“Turtle island is a name for earth or North America, used by some Indigenous peoples, as well as by some Indigenous rights activists. The name is based on a common North American Indigenous creation story and is in some cultures synonymous with ‘North America’.” –Wikipedia
When I awoke this morning, I had never heard the astonishing and exciting news that there was a North American Bioregional Atlas Working Group.
As I sipped my tea, I opened my email to see what was there to be seen, and there it was – an email letter from Brandon Letsinger which explained not only that this Working Group exists, but I’ve been appointed to its membership! What a morning!
I didn’t even apply for membership. (How could I apply for something I didn’t know exists?) And Brandon full well knows I could, in theory, refuse. So I suppose he just has this kind of a sense of humour. I like it! Brandon probably knew I’d jump up and click my heels in joy knowing that such a thing exists and that I get to participate in its unfolding process.

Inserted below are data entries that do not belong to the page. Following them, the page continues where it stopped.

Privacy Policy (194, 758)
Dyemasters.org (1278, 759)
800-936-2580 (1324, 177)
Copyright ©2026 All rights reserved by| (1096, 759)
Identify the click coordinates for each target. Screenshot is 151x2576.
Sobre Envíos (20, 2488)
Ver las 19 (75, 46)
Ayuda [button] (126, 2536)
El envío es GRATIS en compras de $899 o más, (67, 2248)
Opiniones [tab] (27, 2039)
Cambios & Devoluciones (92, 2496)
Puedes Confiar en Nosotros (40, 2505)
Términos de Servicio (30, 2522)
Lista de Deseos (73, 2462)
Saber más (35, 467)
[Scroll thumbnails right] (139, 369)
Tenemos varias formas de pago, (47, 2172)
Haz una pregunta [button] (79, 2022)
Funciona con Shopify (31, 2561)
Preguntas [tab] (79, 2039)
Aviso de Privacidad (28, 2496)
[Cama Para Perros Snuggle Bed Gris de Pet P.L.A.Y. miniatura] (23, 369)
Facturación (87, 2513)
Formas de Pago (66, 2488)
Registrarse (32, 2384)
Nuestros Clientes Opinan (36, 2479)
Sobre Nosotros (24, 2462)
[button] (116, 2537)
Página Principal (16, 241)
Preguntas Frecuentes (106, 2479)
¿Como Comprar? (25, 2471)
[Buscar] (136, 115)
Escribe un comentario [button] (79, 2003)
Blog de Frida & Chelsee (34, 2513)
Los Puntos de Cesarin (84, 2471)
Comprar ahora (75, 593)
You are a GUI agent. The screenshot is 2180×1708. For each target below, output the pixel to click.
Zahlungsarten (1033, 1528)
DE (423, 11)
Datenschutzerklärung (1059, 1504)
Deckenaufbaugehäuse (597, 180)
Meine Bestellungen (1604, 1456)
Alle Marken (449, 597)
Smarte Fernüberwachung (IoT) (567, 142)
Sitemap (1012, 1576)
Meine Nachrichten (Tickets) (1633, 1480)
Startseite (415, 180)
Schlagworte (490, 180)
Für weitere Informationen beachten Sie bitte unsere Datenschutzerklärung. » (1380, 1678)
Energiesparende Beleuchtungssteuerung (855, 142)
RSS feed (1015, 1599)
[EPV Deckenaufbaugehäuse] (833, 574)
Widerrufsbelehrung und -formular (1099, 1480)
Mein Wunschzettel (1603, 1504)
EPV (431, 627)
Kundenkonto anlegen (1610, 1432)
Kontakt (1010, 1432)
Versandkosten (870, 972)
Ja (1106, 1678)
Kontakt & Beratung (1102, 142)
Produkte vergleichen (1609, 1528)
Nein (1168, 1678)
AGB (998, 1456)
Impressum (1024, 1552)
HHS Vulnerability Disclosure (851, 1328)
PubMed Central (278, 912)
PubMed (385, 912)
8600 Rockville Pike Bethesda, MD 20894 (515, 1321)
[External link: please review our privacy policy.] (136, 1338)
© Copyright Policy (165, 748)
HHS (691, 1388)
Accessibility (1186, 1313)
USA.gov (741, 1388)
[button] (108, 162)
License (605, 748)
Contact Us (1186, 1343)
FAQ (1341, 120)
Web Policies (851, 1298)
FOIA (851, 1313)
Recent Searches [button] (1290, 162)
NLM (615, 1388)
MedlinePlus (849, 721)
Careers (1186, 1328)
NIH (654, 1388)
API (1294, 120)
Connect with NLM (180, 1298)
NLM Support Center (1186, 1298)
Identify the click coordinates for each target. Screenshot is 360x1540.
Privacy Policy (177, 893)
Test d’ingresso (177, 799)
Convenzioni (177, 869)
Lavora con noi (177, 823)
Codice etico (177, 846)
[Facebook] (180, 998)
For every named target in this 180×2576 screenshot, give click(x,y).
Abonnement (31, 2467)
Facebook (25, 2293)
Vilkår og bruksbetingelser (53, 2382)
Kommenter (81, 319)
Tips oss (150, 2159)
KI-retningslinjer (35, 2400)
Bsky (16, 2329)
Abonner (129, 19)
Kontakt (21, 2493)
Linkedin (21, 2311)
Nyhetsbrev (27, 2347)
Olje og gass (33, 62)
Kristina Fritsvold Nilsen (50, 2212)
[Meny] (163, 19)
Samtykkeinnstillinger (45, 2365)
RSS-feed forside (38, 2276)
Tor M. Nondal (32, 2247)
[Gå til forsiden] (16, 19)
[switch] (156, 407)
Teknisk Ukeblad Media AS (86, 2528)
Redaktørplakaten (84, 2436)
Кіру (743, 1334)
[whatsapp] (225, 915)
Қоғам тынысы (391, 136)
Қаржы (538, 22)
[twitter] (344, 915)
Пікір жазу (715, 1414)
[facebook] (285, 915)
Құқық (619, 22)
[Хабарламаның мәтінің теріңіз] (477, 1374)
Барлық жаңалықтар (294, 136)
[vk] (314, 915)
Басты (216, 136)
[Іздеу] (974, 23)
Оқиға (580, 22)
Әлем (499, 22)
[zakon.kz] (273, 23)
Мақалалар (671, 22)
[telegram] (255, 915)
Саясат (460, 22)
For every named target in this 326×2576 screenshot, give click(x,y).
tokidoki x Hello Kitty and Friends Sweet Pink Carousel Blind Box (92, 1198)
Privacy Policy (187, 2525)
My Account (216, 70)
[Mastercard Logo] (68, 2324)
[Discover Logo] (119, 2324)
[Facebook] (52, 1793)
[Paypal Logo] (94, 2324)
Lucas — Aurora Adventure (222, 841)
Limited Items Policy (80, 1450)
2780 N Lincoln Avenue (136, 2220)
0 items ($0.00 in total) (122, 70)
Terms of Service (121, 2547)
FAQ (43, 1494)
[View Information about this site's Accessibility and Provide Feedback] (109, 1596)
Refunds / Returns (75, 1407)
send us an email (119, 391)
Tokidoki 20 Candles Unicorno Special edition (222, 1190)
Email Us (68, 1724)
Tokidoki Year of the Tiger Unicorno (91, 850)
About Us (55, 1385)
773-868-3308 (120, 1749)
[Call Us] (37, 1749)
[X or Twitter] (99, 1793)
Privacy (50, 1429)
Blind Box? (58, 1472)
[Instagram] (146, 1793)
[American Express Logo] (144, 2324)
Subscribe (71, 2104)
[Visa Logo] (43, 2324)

I learned about bioregionalism decades ago, and have read books and articles and watched films about it. And it always made perfect heart-sense to me. It’s just the way I’m wired, and have been since I was a kid.
I figure I belong to the place where I live, and not the other way around, and that place is not an aside, but is at the very heart of what it means to be human — and to be an animal. But few people around me have even heard of bioregionalism, and fewer still could accurately define what it is.
So I go through my life living inside of a bioregional ethos and heart-space knowing full well that the culture around me (in my life-place) doesn’t see it as I do — and probably cannot even imagine what that would be.
At the moment I feel much as I did when, as a young child, Santa Claus had come down the chimney in the night to put magical toys (and even a bicycle!) under a brightly lit, colorful tree — just for me!
For decades, there has been a lacuna in my heart, a space of openness and longing for just such a thing as a North American Bioregional Atlas. But I don’t even think I’ve ever mentioned this vacuum before, this gnawing absence and void.
I’m not sure many would have understood the sadness and grief attached to this absence, or the longing of fulfillment. How could they, if they don’t even know what the bioregionalist vision and ethos is? And you cannot tell anyone what it is in just a few words. And neither can anyone explain what bioregional maps and mapping are in a few words.
For these are expressions of an ethos which is a culture — but it is not a mainstream culture. It’s a counter-culture. That is, it opposes and seeks to replace the dominant culture, which is a dominator culture: a culture which has long had a dominator relationship with the natural word, of which we as a species are a part – and not at its centre).
The purpose of a bioregional map drawn by bioregionalists is to seek to embody the ethos of the bioregionalist culture in form: in this case, the form of an atlas of North America (Turtle Island). Such an atlas would shimmer brightly like a christmas tree! It would be a soothing balm to a wound in all of our hearts — we bioregionalists.
Because it would signal that we’ve finally made it, that we’ve become a mature bioregional movement from sea to shining sea, from bottom to top and all places in between.
To make such an atlas, as I see it, would mean—would necessitate—activating and engaging the bioregionalist ethos in every bioregion of North America. For a bioregionalist map, which differs from a government-made map of bioregions, is made by people who literally dwell within a bioregionalist ethos.
So the creation of a North American Bioregional Atlas would literally put the covers between the pages of place-based, ecological culture here in North America. It would round it all out, making it finally whole.
Please understand, a bioregionalist map cannot be made by any other people than bioregionalist people who map their own land and territory from within — never from without. Never from the outside.